CNH: Collaborative Research: Explaining Socioecological Resilience Following Collapse: Forest Recovery in Appalachian Ohio

Much is known about the processes leading to forest loss, that understanding must be complemented with new knowledge regarding the socioecological factors that influence forest recovery and sustainability. This knowledge is critical for predicting where and when second- and third-generation forests might emerge and for understanding the conditions necessary to maintain them. Furthermore, such knowledge is urgently required to inform global climate models, climate change mitigation scenarios, and a suite of other environmental issues. This interdisciplinary research project will focus on the human and ecological linkages that give rise to specific forest forms (including forest extent, species composition, and land-cover patterns) and functions (including benefits of the forest like timber, recreation, privacy, and wildlife habitat). The investigators will examine the extent to which those linkages and the forests emergent from them lead to irreversible changes in socioecological systems. They will focus their attention on Appalachian Ohio, an area whose which forests have returned and where there is sufficient time depth to examine the underlying socioecological processes that give rise to them. A former extractive periphery devastated in the 19th and early 20th centuries, its extensive forests have emerged in surprising ways over the last century. Project goals are (1) to compare forest composition between pre-settlement forests and contemporary forests; (2) to describe the social and ecological form and function of recovered forests; (3) to explain the emergence of the forest over time; and (4) to predict how these socioecological systems will function in the future. The methods to be used include an agent-based model representing land-use decision-making and implementation coupled with the landscape disturbance and succession model, which simulates forest succession and regrowth. To inform the models with empirical data, the researchers will collect field data on forest structure and composition, generate time-series classifications of remotely sensed images, and investigate political, economic, infrastructural, and cultural dynamics using archival and field-derived data.

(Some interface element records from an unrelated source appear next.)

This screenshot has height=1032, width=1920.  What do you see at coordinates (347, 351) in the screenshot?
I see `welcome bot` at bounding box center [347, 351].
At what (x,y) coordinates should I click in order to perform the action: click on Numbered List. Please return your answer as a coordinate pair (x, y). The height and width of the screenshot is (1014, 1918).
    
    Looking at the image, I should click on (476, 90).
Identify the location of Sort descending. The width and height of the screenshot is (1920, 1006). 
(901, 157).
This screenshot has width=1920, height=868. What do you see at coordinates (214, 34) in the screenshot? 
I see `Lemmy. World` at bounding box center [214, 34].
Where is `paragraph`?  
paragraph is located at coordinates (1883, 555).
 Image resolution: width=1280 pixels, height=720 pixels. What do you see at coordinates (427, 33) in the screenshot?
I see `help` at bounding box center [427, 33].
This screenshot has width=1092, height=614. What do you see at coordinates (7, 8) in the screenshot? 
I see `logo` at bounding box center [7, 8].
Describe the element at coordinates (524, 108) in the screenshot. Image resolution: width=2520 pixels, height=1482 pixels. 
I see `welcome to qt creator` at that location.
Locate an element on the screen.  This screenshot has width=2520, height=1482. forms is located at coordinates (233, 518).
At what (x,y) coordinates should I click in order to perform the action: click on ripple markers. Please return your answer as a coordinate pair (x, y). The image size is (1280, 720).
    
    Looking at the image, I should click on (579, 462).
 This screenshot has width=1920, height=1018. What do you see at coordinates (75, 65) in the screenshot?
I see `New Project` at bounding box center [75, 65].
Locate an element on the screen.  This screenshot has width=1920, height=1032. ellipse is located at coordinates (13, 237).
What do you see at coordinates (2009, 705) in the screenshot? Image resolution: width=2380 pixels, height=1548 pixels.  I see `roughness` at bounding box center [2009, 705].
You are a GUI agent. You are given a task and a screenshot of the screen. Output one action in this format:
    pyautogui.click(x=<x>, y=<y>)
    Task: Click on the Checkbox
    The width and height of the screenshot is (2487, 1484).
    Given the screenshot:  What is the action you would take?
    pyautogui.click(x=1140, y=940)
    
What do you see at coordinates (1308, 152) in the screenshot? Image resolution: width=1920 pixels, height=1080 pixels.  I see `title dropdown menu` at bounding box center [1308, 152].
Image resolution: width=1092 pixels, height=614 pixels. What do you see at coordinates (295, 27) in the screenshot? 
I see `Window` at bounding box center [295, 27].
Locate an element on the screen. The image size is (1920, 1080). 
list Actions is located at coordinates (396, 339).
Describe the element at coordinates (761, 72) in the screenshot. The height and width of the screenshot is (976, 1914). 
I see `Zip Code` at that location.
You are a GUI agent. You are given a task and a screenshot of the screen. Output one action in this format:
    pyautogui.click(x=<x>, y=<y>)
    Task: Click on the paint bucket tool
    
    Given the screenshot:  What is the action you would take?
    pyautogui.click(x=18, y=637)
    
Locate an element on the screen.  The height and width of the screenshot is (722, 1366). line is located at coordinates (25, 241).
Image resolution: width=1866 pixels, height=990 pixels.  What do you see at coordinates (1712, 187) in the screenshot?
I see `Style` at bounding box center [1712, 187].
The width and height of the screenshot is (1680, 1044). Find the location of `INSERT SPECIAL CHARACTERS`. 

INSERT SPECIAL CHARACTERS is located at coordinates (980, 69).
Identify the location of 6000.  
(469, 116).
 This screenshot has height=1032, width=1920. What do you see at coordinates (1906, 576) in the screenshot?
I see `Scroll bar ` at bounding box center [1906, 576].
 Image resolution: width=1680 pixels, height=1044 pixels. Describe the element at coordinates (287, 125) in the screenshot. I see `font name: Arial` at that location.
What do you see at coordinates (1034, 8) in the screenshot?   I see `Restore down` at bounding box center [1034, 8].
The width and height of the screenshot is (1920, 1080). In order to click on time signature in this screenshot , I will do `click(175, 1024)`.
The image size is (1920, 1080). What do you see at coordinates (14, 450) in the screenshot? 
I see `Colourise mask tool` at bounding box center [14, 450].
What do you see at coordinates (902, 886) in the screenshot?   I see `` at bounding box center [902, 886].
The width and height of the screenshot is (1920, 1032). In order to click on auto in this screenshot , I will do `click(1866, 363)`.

This project will make important contributions to theory and methods for understanding dynamically coupled socioecological systems. The project will advance basic understanding of forest transitions by focusing on forest resilience, thus treating forest recovery as an emergent property of complex socioecological systems. The project will focus attention on differences in ecosystem attributes before and long after massive disturbance, showing that humans and ecosystems have together created unexpected ecologies. The project will demonstrate specific ways that forest form and function respond to local forces and distant shocks that are both social and ecological. Methodologically, the project will advance agent-based modeling science by using innovative metrics to incorporate social inequality and power dynamics and by coupling social simulation with landscape-level forest growth models. As a collaborative project between two Ohio-based universities and the U.S. Forest Service, the project will provide practical information regarding pressing social and environmental issues in Appalachian Ohio, including rural poverty, ecological change, and management of public and private forests. Global applications of this portable framework include enhancing the ways that scholars and policy makers understand, plan for, and help to foster ecological recovery, in particular by drawing attention to the role of social inequalities in shaping socioecological resilience. The findings of this research can also inform climate modeling and mitigation. This project is supported by the NSF Dynamics of Coupled Natural and Human Systems (CNH) Program.